La Réserve fédérale et la Commission européenne veulent durcir l'octroi de prêts immobiliers

Alimenté par la crise des "subprimes", le retournement du marché immobilier menace de plonger l'économie américaine en récession. La Fed veut renforcer les contrôles dans le secteur des prêts immobiliers à risque. La Commisson européenne souhaite pour sa part accroître la concurrence et responsabiliser les acteurs financiers.

Plus jamais ça ! Alors que la crise des "subprimes" menace de plonger économie américaine dans la récession, les autorités monétaires américaine et européenne souhaitent renforcer les contrôles sur les crédits à l'immobilier afin de prévenir de nouvelles catastrophes.
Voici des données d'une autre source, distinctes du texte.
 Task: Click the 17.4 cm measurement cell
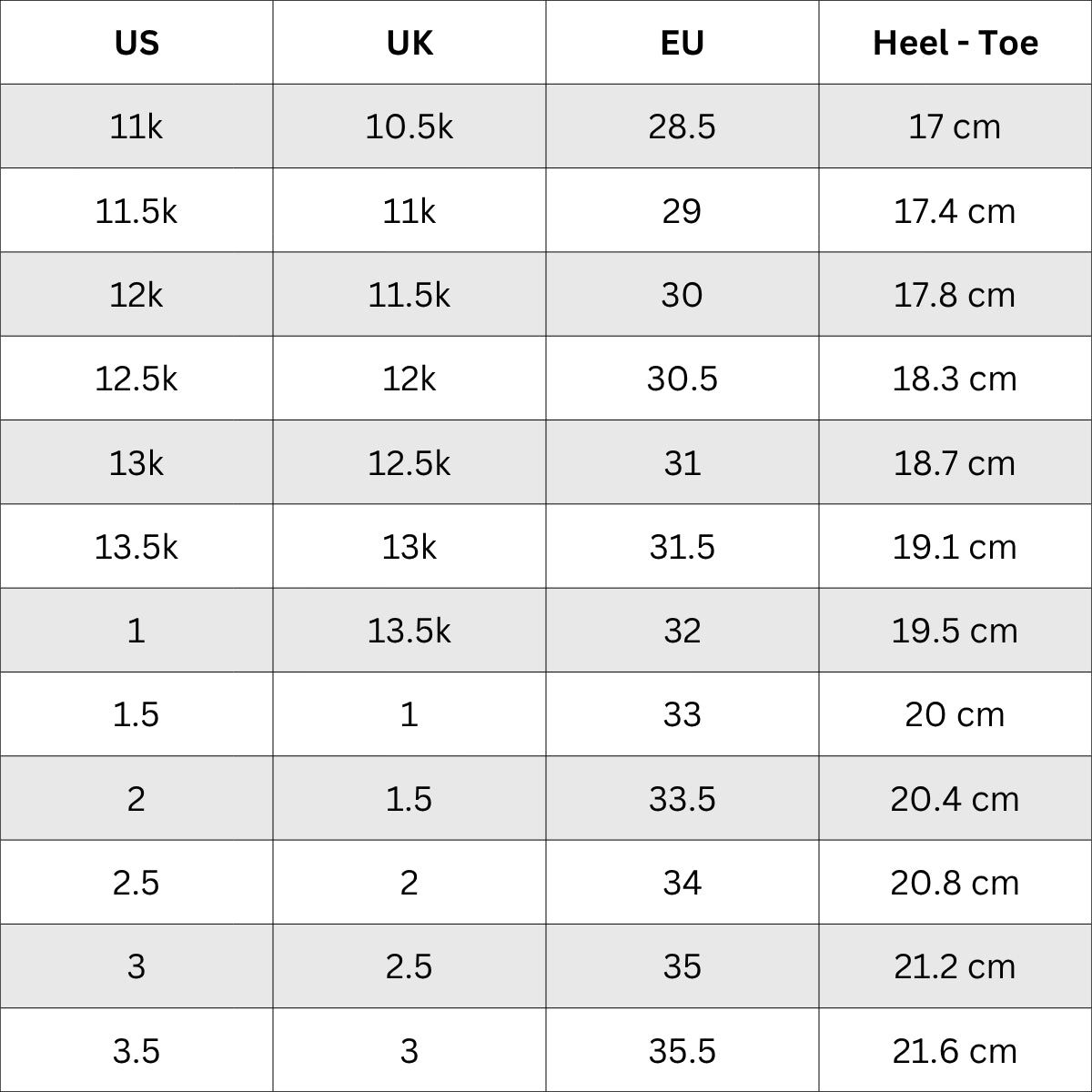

La Réserve fédérale a proposé ce mardi un ensemble de réglementations visant à durcir l'octroi de prêts immobiliers, et notamment à mettre le holà aux pratiques douteuses courantes dans le secteur des prêts à risque ("subprimes").

Les amendements proposés visent à "protéger les consommateurs de la fraude, des tromperies et de la déloyauté sur le marché des prêts hypothécaires", a indiqué le président de la Fed, Ben Bernanke. Les propositions comportent deux volets, l'un concernant l'ensemble des prêts immobiliers, et l'autre plus spécifiquement les prêts "subprimes", à l'origine de la crise financière actuelle. Ces prêts entreraient dans une nouvelle catégorie appelée "prêts immobiliers à prix élevé", a précisé la Fed.
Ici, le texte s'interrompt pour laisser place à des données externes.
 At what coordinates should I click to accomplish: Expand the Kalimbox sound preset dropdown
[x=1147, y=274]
Dans le secteur "subprime", les prêteurs auraient l'obligation d'examiner la capacité de remboursement des emprunteurs, de vérifier leurs sources de revenus, et ils ne pourraient imposer des pénalités de remboursement anticipé que dans certains cas bien précis, a indiqué la Fed. Pour l'ensemble des prêts immobiliers, les règles interdiraient certaines pratiques, comme celles consistant à accumuler les pénalités de retard, à encourager les experts à fausser leurs évaluations du prix des logements, ou à dissimuler les termes exacts des prêts à taux variables sujets à ajustements.

En Europe, la Commission de Bruxelles a publié mardi un "livre blanc" pointant trois champs d'actions prioritaires : la responsabilisation des prêteurs, l'information fournie aux consommateurs, et les remboursements anticipés. Bruxelles espère lever les obstacles aux prêts transfrontaliers, qui représentent aujourd'hui une part infime des crédits immobiliers dans l'UE (moins de 1%). Elle fait valoir que cela réduirait le coût des crédits, permettrait aux consommateurs d'économiser 470 euros par an pour un prêt de 100.000 euros, et alimenterait la croissance.

La Commission promet de chercher l'année prochaine "des moyens de renforcer la responsabilisation des prêteurs, en tirant les leçons de la crise des "subprimes" survenue aux Etats-Unis". Elle n'exclut pas de les obliger à mieux évaluer la solvabilité des emprunteurs avant de leur accorder un prêt.